Luigi Valli è noto -non troppo, per la verità- per i suoi studi su Dante e in particolare per la sua interpretazione "iniziatica" della Commedia e della produzione lirica del Poeta.
A quanto mi consta è invece del tutto dimenticato un suo libretto -il diritto dei popoli alla terra- stampato nel '32 e che pure presenta una tesi molto interessante. Devo avvertire che il testo è intimamente legato al particolare periodo storico in cui fu scritto; riflette pertanto da un lato l'aspirazione espansiva e imperiale del popolo italiano, profondamente e comprensibilmente insoddisfatto dell'assetto di Versailles, dall'altro lato fa da cassa di risonanza ad un'esigenza concreta e reale: quella di un popolo giovane e demograficamente in crescita alla conquista di nuove terre da popolare. Oggi le proposizioni di Valli non hanno più alcun rilievo immediato, per quanto concerne almeno il nostro popolo, vecchio e decadente e del tutto inetto a qualsivoglia sfoggio di vitalità ed esuberanza. Esuberanza è il termine chiave del libro di Valli, e ricorre in una selva innumerabile di passaggi: il significato in cui è assunto è quello prevalentemente descrittivo, di estrema prolificità del popolo italiano, di una gioventù scalciante che si trova ristretta entro confini irragionevolmente asfittici. Ma attraverso una serie di richiami vividi al passato imperiale delle genti italiche, l'Autore instilla un senso più profondo sacrale e vero alla parola "esuberanza", che cessa di essere un mero dato statistico per diventare l'elemento essenziale che qualifica, e non solo quantifica, la dignità di un popolo.
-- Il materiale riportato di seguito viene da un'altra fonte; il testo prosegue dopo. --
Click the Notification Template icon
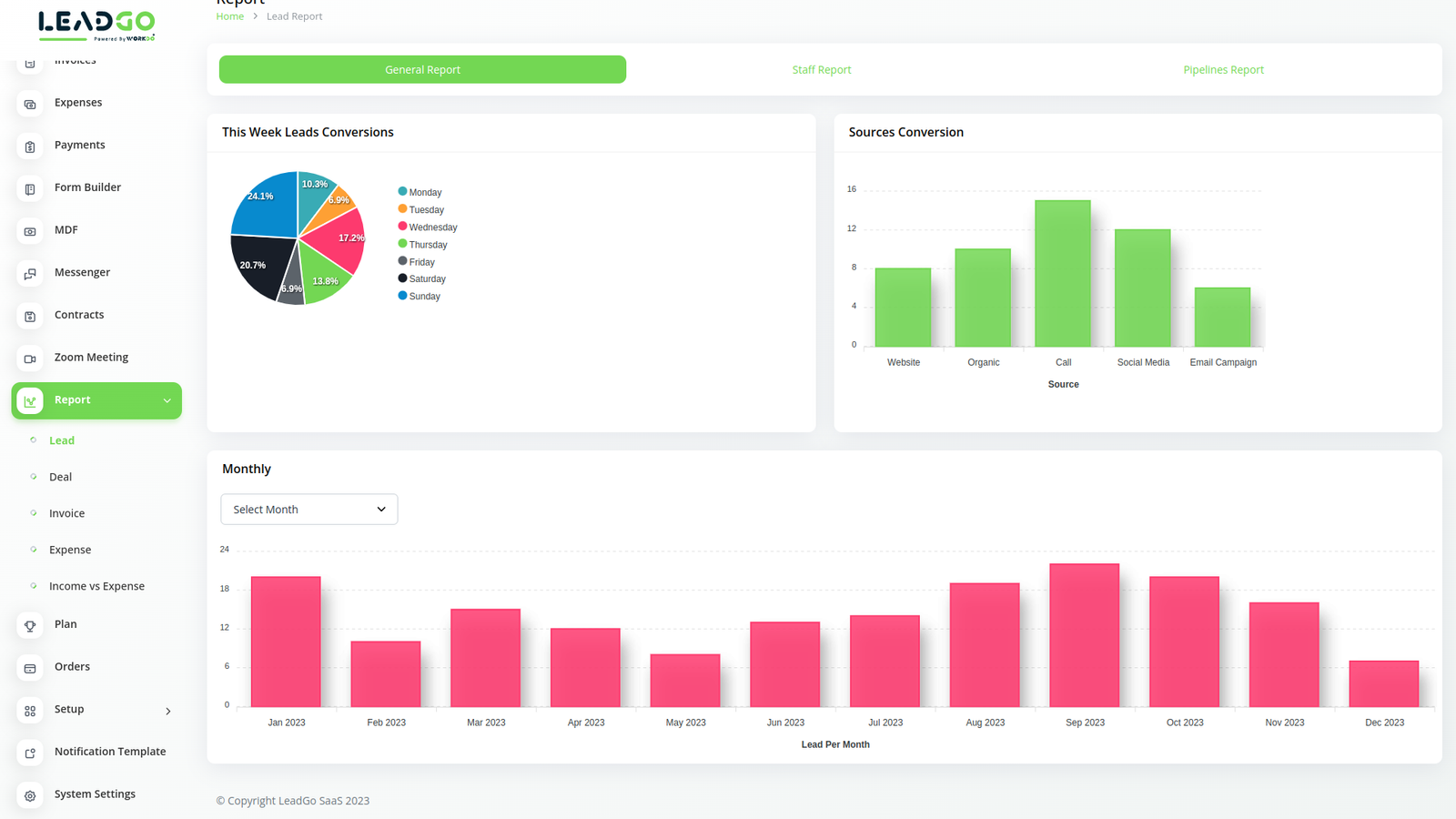1456x819 pixels. (30, 753)
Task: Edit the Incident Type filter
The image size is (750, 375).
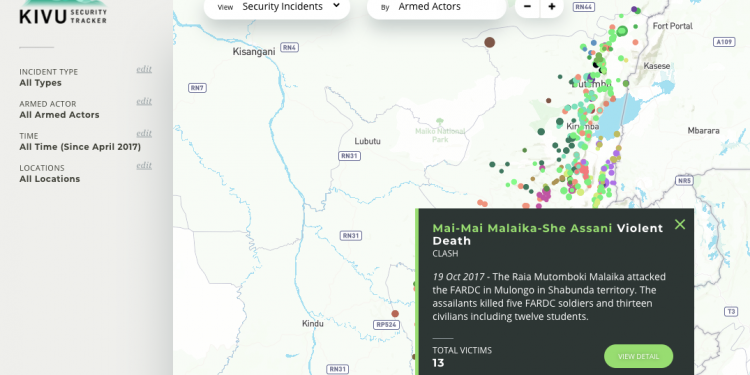Action: pos(144,69)
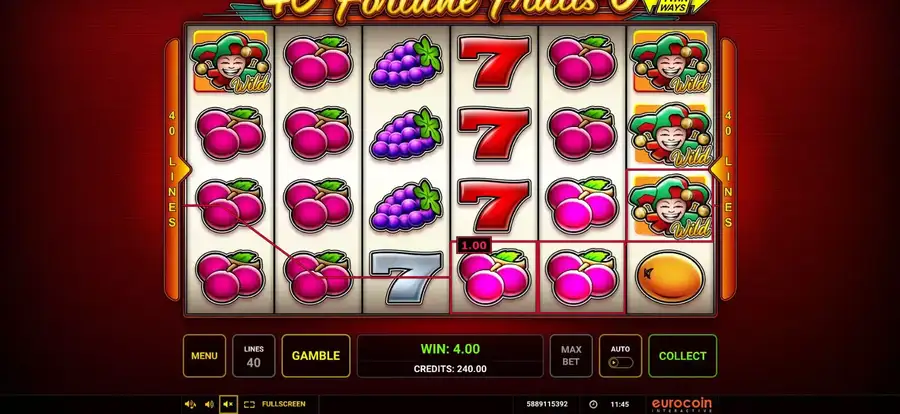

"il popolo italiano deve acquistare sì una coscienza della propria forza numerica e del diritto nuovo che illumina questa forza, ma non deve confondere questo suo diritto con quello di un'orda che fidi esclusivamente nella sua forza numerica. La legge della espansione delle stirpi non è puramente fondata sulla quantità. La storia vaglia anche la qualità delle stirpi e vaglia non solo la intelligenza di esse, ma quella qualità senza la quale neanche le stirpi numerosissime e prolifiche riescono ad affermarsi nel mondo: intendo dire lo spirito eroico, lo spirito di sacrificio ".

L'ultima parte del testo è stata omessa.